- Excerpted passage:
Guerreros de Lara – No. 42
- Pitcher
- Born: May 3, 1995 (age 30) Maracay, Venezuela
- Bats: RightThrows: Right

MLB debut
- June 14, 2017, for the New York Yankees

MLB statistics (through 2017 season)
- Win–loss record: 0–1
- Earned run average: 6.00
- Strikeouts: 3
- Stats at Baseball Reference

Teams
- New York Yankees (2017);

= Ronald Herrera =

Venezuelan baseball player (born 1995)

Ronald José Herrera Aular (born May 3, 1995) is a Venezuelan professional baseball pitcher for the Guerreros de Lara of the Venezuelan Major League. He has previously played in Major League Baseball (MLB) for the New York Yankees.

- Data extract:
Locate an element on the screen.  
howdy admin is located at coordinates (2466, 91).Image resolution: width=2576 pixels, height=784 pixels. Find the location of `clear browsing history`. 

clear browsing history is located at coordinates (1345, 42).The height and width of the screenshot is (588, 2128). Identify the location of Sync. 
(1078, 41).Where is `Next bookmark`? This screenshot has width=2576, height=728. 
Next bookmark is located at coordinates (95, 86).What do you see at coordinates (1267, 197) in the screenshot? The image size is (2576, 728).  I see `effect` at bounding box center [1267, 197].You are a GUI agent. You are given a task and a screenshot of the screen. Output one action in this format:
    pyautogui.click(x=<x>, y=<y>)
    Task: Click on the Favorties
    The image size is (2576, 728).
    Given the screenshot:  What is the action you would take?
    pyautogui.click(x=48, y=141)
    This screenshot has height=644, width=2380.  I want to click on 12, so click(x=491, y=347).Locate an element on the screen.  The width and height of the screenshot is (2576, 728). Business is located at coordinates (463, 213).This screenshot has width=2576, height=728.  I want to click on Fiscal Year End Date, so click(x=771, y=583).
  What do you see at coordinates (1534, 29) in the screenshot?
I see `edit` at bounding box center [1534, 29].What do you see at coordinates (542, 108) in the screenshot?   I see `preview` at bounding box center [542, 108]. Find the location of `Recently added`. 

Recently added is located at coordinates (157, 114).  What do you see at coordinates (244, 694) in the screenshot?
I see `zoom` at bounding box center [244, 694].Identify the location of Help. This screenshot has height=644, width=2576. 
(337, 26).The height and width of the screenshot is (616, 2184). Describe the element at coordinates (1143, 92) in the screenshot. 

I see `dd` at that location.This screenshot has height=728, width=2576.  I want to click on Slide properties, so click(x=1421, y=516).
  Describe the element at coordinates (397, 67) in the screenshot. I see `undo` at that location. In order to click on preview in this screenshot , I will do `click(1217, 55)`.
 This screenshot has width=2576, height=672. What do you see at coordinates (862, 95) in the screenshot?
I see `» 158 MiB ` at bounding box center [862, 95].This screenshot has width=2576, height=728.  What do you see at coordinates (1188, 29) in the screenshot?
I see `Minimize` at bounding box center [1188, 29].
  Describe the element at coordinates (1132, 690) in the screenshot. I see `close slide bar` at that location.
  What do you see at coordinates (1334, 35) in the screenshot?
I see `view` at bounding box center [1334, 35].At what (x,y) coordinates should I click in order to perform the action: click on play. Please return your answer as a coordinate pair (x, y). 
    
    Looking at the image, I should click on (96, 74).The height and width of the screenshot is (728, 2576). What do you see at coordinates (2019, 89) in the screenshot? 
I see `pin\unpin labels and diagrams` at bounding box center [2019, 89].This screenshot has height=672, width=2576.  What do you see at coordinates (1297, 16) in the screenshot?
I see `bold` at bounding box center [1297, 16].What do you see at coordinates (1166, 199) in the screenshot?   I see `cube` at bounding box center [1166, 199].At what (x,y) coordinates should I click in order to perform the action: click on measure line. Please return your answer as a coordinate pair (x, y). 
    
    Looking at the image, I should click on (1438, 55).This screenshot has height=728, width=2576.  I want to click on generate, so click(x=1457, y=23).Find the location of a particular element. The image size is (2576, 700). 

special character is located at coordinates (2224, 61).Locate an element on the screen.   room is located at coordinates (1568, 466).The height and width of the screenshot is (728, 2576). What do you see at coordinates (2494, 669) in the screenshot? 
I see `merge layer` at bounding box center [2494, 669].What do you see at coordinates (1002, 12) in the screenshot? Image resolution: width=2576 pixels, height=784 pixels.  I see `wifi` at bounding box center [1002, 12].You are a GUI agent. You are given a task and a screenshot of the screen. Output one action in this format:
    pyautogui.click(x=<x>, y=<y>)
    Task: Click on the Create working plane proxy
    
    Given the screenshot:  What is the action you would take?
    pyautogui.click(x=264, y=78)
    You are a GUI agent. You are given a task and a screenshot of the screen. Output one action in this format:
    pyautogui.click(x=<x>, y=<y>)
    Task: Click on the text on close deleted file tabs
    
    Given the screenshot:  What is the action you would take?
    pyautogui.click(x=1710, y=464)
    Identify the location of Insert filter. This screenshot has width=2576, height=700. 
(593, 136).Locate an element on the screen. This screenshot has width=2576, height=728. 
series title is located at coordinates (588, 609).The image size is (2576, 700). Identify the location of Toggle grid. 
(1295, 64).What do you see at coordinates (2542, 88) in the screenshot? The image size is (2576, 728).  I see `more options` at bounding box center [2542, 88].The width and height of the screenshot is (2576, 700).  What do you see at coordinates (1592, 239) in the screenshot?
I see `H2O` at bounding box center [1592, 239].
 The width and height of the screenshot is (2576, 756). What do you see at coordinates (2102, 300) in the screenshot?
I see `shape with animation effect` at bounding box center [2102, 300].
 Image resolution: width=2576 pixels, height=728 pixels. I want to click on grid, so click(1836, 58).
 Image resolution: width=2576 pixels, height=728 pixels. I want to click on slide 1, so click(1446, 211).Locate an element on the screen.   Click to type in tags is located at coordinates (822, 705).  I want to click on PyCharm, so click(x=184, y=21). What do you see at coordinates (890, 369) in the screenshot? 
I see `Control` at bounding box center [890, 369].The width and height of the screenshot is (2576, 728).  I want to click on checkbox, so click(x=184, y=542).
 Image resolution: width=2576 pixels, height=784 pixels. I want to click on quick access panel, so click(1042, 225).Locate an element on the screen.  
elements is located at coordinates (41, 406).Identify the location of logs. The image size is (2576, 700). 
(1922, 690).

- Task:
In the profile of Ronald Herrera, switch "Venezuelan Major League" to "Venezuelan Professional Baseball League" and give the part starting with "Ronald José Herrera" and going on through "New York Yankees.".

- Task result:
Ronald José Herrera Aular (born May 3, 1995) is a Venezuelan professional baseball pitcher for the Guerreros de Lara of the Venezuelan Professional Baseball League. He has previously played in Major League Baseball (MLB) for the New York Yankees.